> [WHAT IS EXPECTED]
All of the entries are to be repeated exactly, with no pictures included.

---

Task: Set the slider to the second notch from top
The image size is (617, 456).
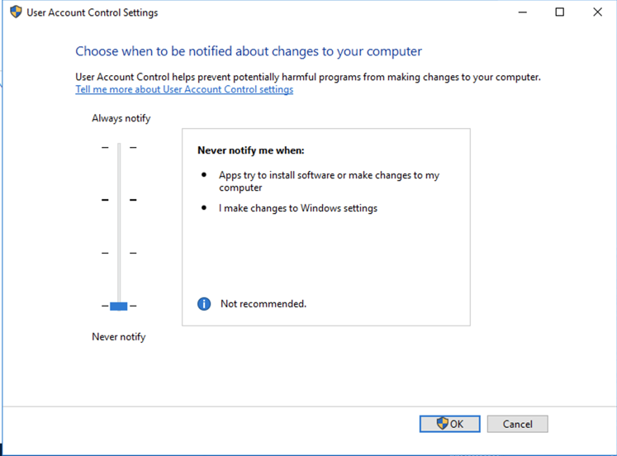Action: [119, 200]
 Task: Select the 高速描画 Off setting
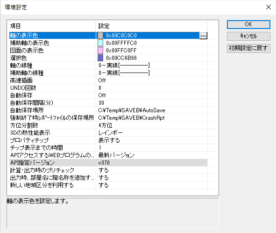coord(152,80)
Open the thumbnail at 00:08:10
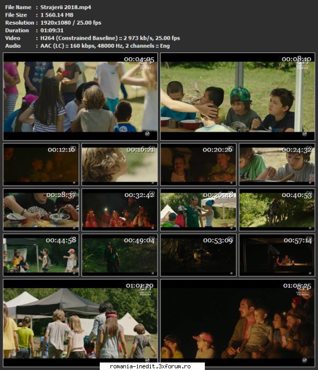318x370 pixels. [x=238, y=96]
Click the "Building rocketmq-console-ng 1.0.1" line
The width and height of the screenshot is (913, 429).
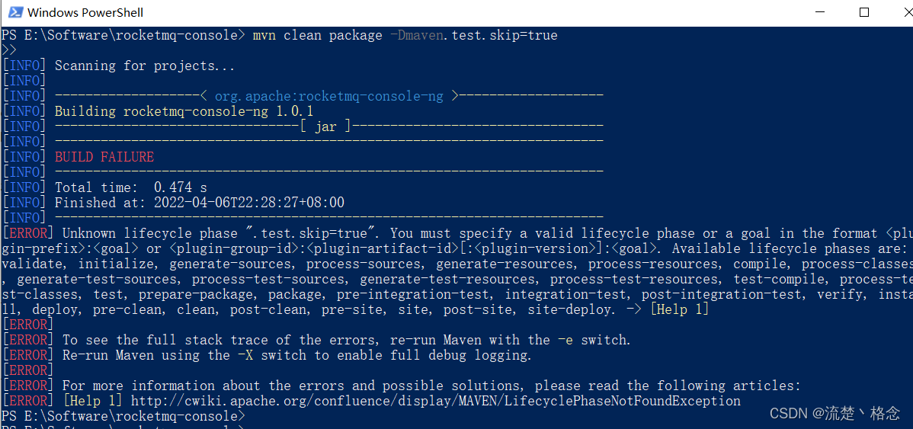point(184,111)
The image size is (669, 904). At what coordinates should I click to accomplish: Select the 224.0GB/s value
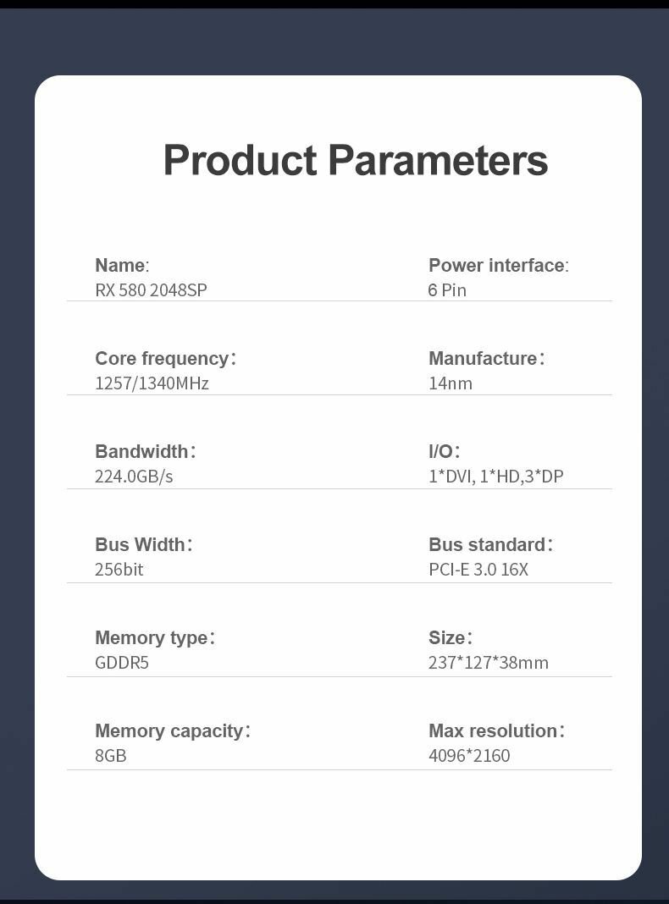134,477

---

> [RESPONSE]
Task: Set the slider to the second notch from top
The image size is (617, 456).
Action: [119, 200]
 Task: Select the 高速描画 Off setting
coord(152,80)
Open the thumbnail at 00:08:10
318x370 pixels. [x=238, y=96]
Click the "Building rocketmq-console-ng 1.0.1" line
The width and height of the screenshot is (913, 429).
point(184,111)
The image size is (669, 904). At what coordinates should I click to accomplish: Select the 224.0GB/s value
134,477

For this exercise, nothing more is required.